Although we demonstrate clear elevations in CSF metals prior to elevations in canonical markers of disease, the cause of these extracellular changes and their intracellular consequences remain unclear. More so, it is unknown whether the extracellular space recapitulates what is occurring intracellularly. Based upon the known interaction between Cu and mutant Huntingtin aggregates, we postulate that the accumulation of aggregates with bound Cu accelerates neuronal death in two ways: i) Cu increases mutant Huntingtin aggregation and ii) deficiencies in Cu-dependent biological processes due to sequestration by mutant Huntingtin. Interestingly, there is considerable overlap between the molecular mechanisms implicated in HD pathology and Cu-dependent biological processes: mitochondrial function via cytochrome C oxidase, dopamine excess via dopamine β-hydroxylase, and oxidative stress via superoxide dismutase 1. Our observed elevations in CSF Cu early in disease may not recapitulate intracellular levels, in fact, we propose that in HD, Cu is sequestered by mutant HTT and thus creates conditions of intracellular Cu deficiency despite elevations in the extracellular space.

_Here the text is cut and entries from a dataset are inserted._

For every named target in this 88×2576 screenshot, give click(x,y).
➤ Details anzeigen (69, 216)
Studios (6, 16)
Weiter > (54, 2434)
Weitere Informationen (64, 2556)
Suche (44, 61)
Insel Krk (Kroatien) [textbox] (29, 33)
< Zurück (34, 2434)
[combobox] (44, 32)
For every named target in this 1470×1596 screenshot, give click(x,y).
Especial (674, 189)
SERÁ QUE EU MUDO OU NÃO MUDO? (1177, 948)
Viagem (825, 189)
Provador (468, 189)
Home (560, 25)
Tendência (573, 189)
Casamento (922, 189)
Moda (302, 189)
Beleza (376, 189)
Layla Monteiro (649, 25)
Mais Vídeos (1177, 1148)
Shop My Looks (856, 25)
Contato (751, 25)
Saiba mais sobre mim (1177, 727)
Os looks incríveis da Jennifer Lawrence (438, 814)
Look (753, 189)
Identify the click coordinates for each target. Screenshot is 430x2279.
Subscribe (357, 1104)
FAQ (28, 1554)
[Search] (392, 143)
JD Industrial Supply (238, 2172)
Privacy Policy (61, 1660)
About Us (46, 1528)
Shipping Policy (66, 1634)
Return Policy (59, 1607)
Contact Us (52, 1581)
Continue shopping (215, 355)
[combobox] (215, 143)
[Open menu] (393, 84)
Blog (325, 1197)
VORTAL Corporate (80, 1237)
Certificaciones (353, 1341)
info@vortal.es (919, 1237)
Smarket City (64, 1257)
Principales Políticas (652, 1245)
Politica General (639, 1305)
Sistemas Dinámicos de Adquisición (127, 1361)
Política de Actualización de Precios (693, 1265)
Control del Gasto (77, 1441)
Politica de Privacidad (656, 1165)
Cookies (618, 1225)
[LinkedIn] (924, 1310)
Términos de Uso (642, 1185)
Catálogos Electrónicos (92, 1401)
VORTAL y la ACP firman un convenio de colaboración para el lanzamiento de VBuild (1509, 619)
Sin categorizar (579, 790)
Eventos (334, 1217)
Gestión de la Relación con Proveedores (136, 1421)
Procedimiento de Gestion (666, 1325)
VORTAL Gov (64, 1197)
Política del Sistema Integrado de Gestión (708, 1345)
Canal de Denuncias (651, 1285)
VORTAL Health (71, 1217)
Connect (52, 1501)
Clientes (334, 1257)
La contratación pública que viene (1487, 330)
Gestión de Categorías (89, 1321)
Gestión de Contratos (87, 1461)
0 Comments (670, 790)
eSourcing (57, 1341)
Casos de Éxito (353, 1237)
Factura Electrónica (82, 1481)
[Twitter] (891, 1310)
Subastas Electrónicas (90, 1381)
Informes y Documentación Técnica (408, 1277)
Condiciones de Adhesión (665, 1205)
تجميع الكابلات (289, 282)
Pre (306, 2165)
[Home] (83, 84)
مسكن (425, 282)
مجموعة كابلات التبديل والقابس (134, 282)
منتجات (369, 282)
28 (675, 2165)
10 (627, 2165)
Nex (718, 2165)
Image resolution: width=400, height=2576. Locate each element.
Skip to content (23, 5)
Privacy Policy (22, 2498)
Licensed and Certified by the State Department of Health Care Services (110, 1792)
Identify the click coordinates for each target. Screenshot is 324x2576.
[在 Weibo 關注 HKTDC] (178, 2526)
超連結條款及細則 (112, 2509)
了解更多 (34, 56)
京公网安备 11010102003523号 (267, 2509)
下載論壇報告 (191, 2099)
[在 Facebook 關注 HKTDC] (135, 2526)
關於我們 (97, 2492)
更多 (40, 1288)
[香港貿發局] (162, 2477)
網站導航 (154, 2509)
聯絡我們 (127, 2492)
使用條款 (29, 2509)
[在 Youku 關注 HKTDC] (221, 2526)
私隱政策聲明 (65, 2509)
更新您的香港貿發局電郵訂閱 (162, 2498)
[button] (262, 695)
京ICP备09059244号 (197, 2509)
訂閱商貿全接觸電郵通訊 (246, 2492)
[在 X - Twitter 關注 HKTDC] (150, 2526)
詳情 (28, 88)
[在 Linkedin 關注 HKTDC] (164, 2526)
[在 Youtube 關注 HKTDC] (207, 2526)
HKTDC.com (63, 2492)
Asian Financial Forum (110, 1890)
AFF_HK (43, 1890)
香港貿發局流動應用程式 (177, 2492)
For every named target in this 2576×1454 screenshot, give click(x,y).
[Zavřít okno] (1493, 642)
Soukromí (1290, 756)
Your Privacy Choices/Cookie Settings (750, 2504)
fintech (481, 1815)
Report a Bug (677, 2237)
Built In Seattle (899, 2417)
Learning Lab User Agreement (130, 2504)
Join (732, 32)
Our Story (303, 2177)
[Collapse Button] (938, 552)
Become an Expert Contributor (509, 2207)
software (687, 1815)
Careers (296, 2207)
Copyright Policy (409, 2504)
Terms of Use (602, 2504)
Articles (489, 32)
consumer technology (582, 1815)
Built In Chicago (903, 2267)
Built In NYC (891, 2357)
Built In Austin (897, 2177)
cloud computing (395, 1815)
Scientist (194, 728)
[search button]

In sum, our work provides important insights into metal biology under normal homeostatic mechanisms as well as alterations in these mechanisms in the context of HD. We report here that CSF Cu, Mn and Zn are altered prior to established disease biomarkers and track with indicators of clinical severity. Our findings provide a strong scientific premise to explore the mechanistic link between Cu and Zn and mHTT and how alterations in these intracellular/extracellular metal levels contribute to neuronal pathology. Together, these investigations might validate a novel biomarker of early HD pathology to utilize in the new phase of clinical investigations.